> _GIVEN PASSAGE_

# Does the gravity we feel equal G(M/r^2) - our centripetal acceleration

1. Apr 15, 2013

### D.Hayward

We all know that something travelling in cicular motion at a constant speed has a centripetal acceleration towards the axis of rotation. I suppose this means we (travelling around the axis of rotation of the earth) also require a centripetal acceleration. This can be provided by gravity which is calculated by a=G(M/r^2) to be 9.81 m/s^2. However a portion of this has to be 'used' just to stop us drifting into space, this should be equal to our centripetal acceleration. Therefore shouldnt we feel 9.81 m/s^2 minus our centripetal acceleration in everyday life and in physics practicals. Is this true?

2. Apr 15, 2013

### cepheid

Staff Emeritus
Welcome to PF,

Yes. Basically. You would not "weigh" as much at the equator as you would at the poles. However, you have to be very precise about what the word "weigh" means here. More precisely, the Earth would not have to push up on you with as much normal force in order to support you, and so you would "feel" less heavy (although I'm don't think the difference is discernible). Some people define "weight" as this, in which case yes, you would "weigh" less by that definition. Others define your weight as the force with which Earth's gravity pulls on you, which would not be different between the two locations.* Under this definition, your weight is the same, even if the surface of the Earth doesn't have to support as much of it.

*for a perfectly spherical Earth, that is. In reality, earth is not perfectly spherical and g varies with location on the Earth's surface.

http://curious.astro.cornell.edu/question.php?number=310 [Broken]

Last edited by a moderator: May 6, 2017

> _DATASET EXTRACT_
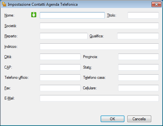Screen dimensions: 163x126
Task: Click the Provincia input box
Action: [x=138, y=57]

> _DIRECTIVES_
a - Revise the forum thread on centripetal acceleration from "We all know" up to and including "Is this true?", replacing "constant speed" with "uniform speed".
b - Answer these questions on the forum thread about centripetal acceleration:
(i) What value does the opening post give for the acceleration calculated by a=G(M/r^2)?
(ii) According to the reply, where would you not "weigh" as much as you would at the poles?
(iii) What does the footnote say about the real shape of the Earth?

> _THE REPLIES_
a -
We all know that something travelling in cicular motion at a uniform speed has a centripetal acceleration towards the axis of rotation. I suppose this means we (travelling around the axis of rotation of the earth) also require a centripetal acceleration. This can be provided by gravity which is calculated by a=G(M/r^2) to be 9.81 m/s^2. However a portion of this has to be 'used' just to stop us drifting into space, this should be equal to our centripetal acceleration. Therefore shouldnt we feel 9.81 m/s^2 minus our centripetal acceleration in everyday life and in physics practicals. Is this true?

b -
(i) 9.81 m/s^2
(ii) At the equator
(iii) The Earth is not perfectly spherical, and g varies with location on its surface.